Cette élaboration fut longue et douloureuse. Elle s'étira sur un siècle et demi et se conclut au début du Ve siècle, à la veille des guerres médiques, à Athènes, par des règles constitutionnelles partageant le pouvoir entre tous les citoyens libres, aristocrates et travailleurs. Quatre réformateurs ont marqué ce long processus : Dracon, Solon, Pisistrate et Clisthène...
Douloureuse sortie des Âges sombres
Après l’Âge d’or mycénien, la Grèce a souffert des invasions doriennes. Elle est entrée dans un long Moyen Âge, les Âges sombres (1200 à 650 av. J.-C.). On situe au début de cette époque la mythique guerre de Troie. Bien que parlant la même langue et priant les mêmes divinités, les Grecs sont divisés en cités rivales et n'en finissent pas de se faire la guerre. Ils pratiquent l'esclavage, tiennent les femmes pour inférieures et méprisent les étrangers.
Les cités manquent sur place de ressources agricoles. Alors, elles font du commerce maritime dans toute la Méditerranée à l'imitation des Phéniciens et en concurrence avec eux. Pour offrir du travail et des terres à leur population en surnombre, elles multiplient les colonies en Sicile, en Italie du sud et même en Corse et à Marseille. Grâce au commerce et aux colonies, la prospérité gagne l'ensemble du monde grec même si les cités grecques n'en finissent pas de se quereller et de se faire la guerre !
Comme notre Moyen Âge, cette période débouche sur des innovations majeures. Les Grecs se dotent d'un alphabet imité de celui des Phéniciens. Ils inventent la monnaie. À Milet apparaît pour la première fois une pensée rationnelle philosophique et scientifique avec Thalès, Anaximandre et Anaximène, dont l’influence s’étendra à Pythagore de Samos.
L’art connaît une véritable révolution au début du VIe siècle av. J.-C. avec la naissance des ordres architecturaux, la maîtrise de l’architecture de pierre, la création des premiers types codifiés dans la statuaire (les kouroi et les korês) et la représentation sur tous les supports de thèmes mythologiques et épiques. On assiste enfin à l'émergence d'une identité commune à l'ensemble des cités hellénophones, avec la consolidation des grands mythes (Homère, Hésiode) et les retrouvailles de tous les hommes libres aux Jeux Olympiques et dans les sanctuaires tel celui de Delphes.
Mais cette époque voit aussi s'exacerber les tensions entre les familles aristocratiques dirigeantes, les Eupatrides (les « Bien-nés »), et les populations laborieuses. Des réformes s'imposent sous peine d'explosion sociale... Plus ou moins réussies, elles vont déboucher sur une première forme de démocratie.
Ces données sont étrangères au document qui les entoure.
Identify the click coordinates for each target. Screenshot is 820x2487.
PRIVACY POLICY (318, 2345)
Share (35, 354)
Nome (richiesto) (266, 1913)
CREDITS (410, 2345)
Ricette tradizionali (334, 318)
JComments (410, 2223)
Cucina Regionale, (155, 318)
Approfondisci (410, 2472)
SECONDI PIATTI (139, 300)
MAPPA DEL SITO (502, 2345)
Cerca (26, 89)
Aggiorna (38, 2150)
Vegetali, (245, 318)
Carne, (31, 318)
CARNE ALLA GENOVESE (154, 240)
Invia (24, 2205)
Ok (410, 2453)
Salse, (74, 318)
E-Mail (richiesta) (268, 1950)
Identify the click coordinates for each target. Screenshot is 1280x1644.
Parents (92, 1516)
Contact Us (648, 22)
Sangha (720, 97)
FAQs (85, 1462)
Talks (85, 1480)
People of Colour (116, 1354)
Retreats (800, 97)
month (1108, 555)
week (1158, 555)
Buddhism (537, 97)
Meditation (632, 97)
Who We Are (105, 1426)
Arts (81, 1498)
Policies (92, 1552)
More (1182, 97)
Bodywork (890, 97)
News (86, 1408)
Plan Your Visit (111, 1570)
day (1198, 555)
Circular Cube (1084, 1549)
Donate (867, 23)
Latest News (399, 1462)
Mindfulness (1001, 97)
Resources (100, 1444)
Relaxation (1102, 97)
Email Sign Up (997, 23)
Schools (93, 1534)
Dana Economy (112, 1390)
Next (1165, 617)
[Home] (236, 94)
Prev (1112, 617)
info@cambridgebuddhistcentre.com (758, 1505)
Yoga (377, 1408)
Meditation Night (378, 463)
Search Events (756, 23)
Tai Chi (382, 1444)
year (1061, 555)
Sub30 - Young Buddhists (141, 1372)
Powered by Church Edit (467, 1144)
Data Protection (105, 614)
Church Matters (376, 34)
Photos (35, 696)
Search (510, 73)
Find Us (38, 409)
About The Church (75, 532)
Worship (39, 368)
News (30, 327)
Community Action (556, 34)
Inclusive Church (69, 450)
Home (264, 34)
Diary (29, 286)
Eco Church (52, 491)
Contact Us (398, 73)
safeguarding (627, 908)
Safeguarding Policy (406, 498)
Athènes et sa région, l'Attique, une presqu'île de la mer Égée grande comme le Luxembourg actuel, ne sont peuplées en tout et pour tout que d'environ 300 000 habitants dont un tiers à peine constitué par les citoyens et leurs familles. Néanmoins, bien que dépourvue de grandes richesses et de colonies, la cité va réussir cette transition démocratique mieux qu'aucune autre.
La colonisation grecque du VIIIe au VIe siècle(encyclopedie.bseditions).
Dracon et les lois pénales
La Grèce des Âges sombres était dépourvue de lois précises. Dans les palais royaux, lorsqu'un usurpateur prenait place sur le trône sans attendre la mort naturelle du patriarche, il était évident que les enfants du roi spolié avaient intérêt à s'enfuir pour sauver leur vie. L'usurpateur ne manquait jamais de mettre sa progéniture sur le trône quitte à supprimer les gêneurs. Selon les croyances religieuses, les dieux eux-mêmes pouvaient être chassés momentanément de l'Olympe pour avoir commis un crime : leur peine, en règle générale, était de se mettre au service d'un humain (comme Apollon et Poséidon au service de Laomédon).
Plus prosaïquement, au niveau humain, chaque clan ou «Génos» possédait plus ou moins sa propre manière de régler ses comptes sans en référer à une quelconque autorité suprême. Tous les membres d'un clan étaient solidaires. Porter atteinte à l'un d'eux revenait à bafouer le clan entier car, dans l'Antiquité, existait un code auquel nul ne pouvait se dérober : la vengeance du sang.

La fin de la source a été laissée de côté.